Stutz models excelled in stock-car racing and endurance events. Black Hawk Speedsters won the 1927–1928 AAA Stock Car Championship. A 1928 Black Hawk finished second at Le Mans (best American result until 1966). In 1929, supercharged Stutzes placed fifth at Le Mans. A 1930 Stutz set a U.S. production-car speed record of 106.53 mph at Daytona. The company claimed every entered car finished in certain championship seasons.

==Fate==

Like many independent luxury manufacturers, Stutz was severely impacted by the Great Depression. Production of the Vertical Eight series declined sharply after 1930, and the company introduced more advanced (and expensive) models such as the SV-16 and DV32 to compete with Cadillac, Packard, and others.
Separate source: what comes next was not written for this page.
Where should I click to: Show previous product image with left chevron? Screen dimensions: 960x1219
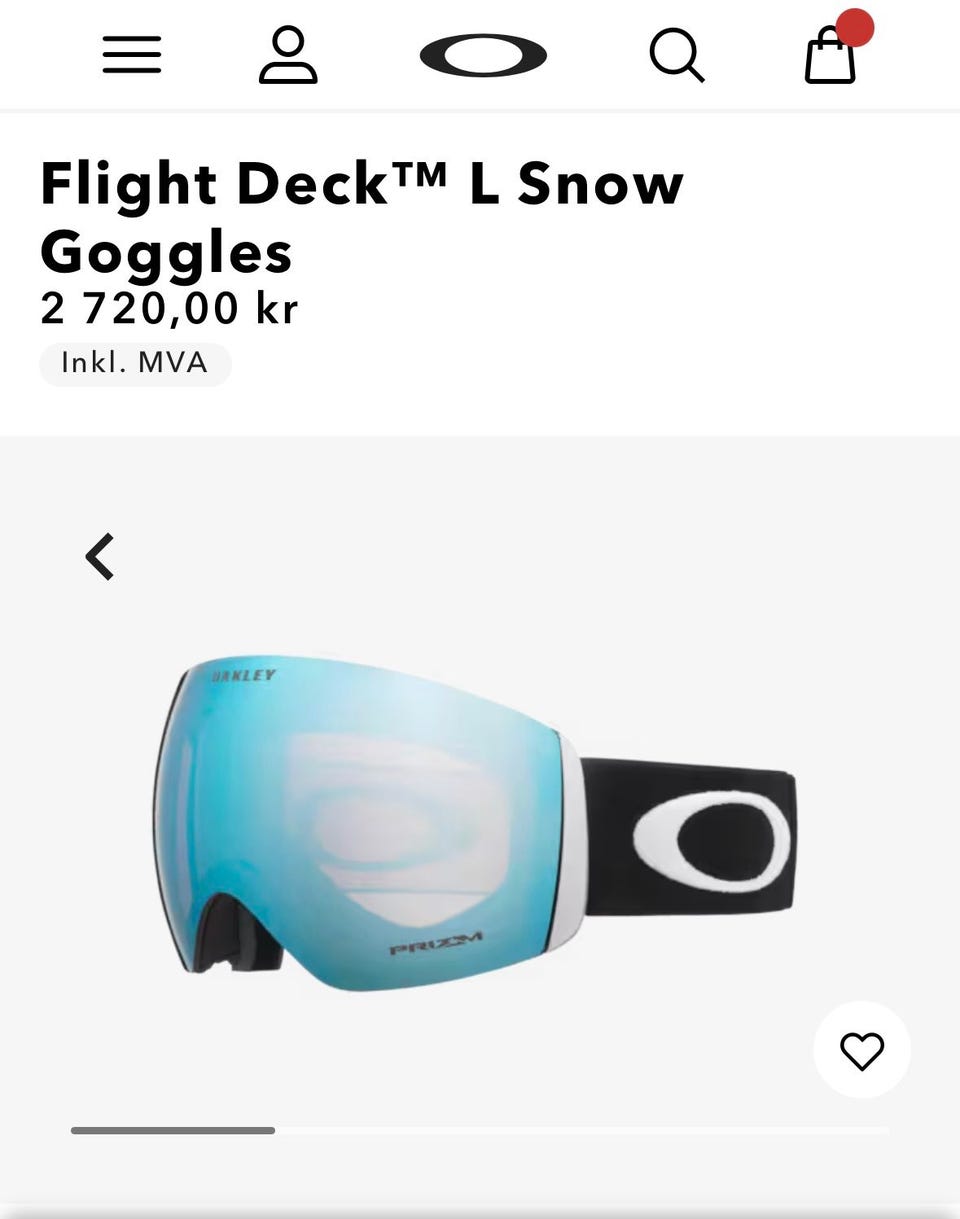[x=100, y=556]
Automobile production ceased entirely in 1935. The Stutz name was revived in the late 1960s as a neoclassical marque producing modern reinterpretations, but these later cars bore no mechanical relation to the original Vertical Eight.

Surviving examples of the 1926–1935 Stutz Eight are preserved by collectors and sometimes appear at concours d'elegance events, where some have won awards. They are recognised for their engineering, performance capabilities, and coachbuilt bodies, reflecting trends in American luxury performance in the pre-Depression era.